[Item coordinate data]
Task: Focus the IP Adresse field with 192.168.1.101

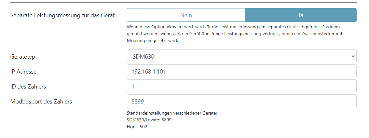Action: [241, 71]
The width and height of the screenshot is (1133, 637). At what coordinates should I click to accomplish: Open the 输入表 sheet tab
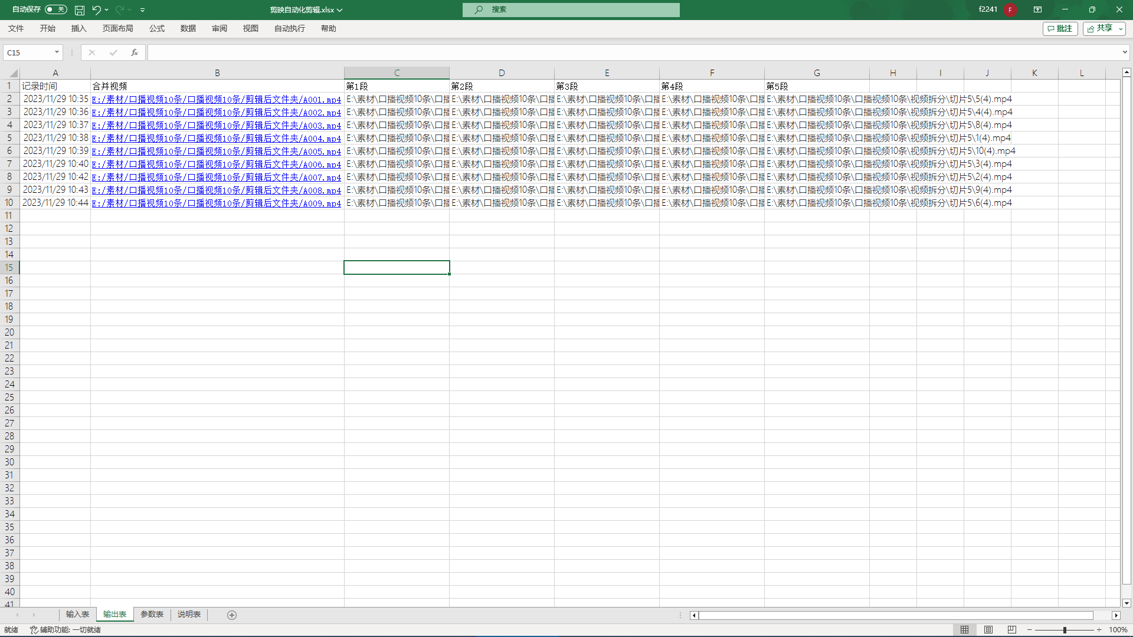(76, 615)
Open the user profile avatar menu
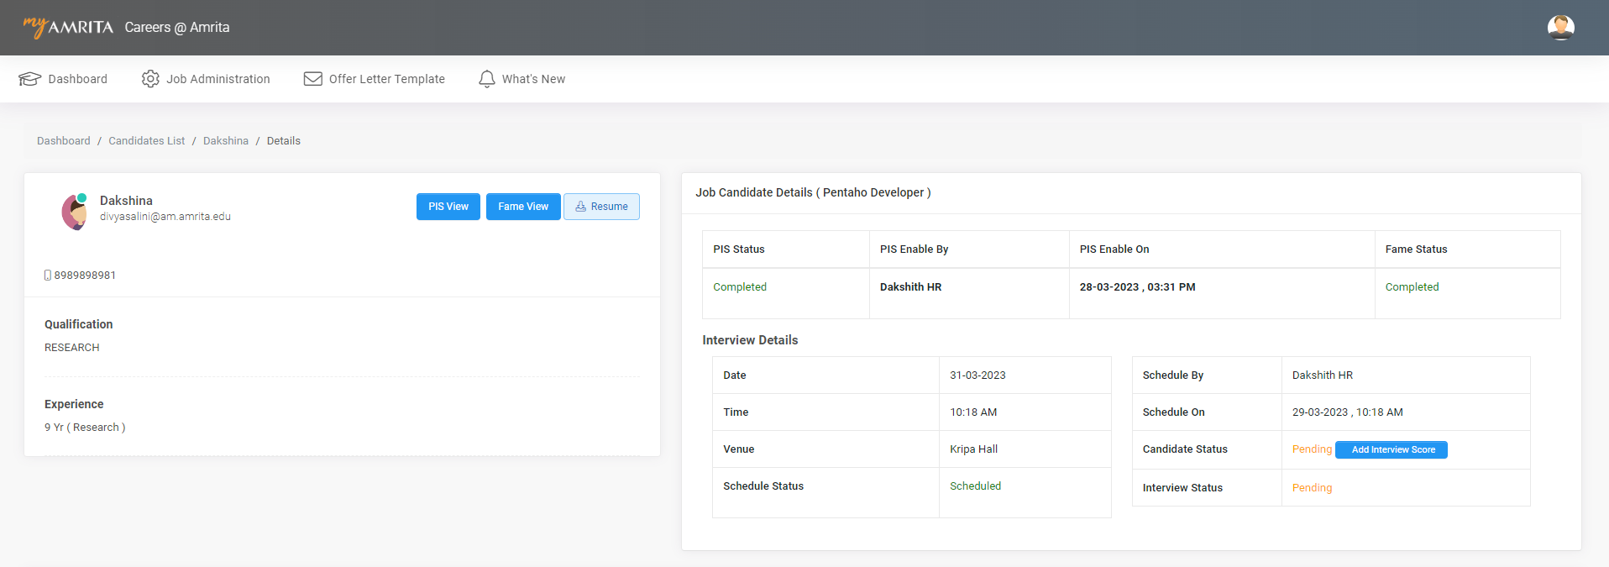The width and height of the screenshot is (1609, 567). click(1560, 28)
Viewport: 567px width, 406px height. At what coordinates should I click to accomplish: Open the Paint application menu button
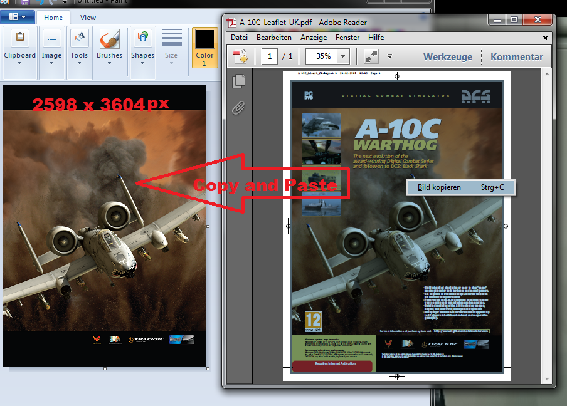click(18, 18)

# Exercise details
Count the lines of the material above that contain the string "Open" with matching case. Give only the number.

# Output for this exercise
3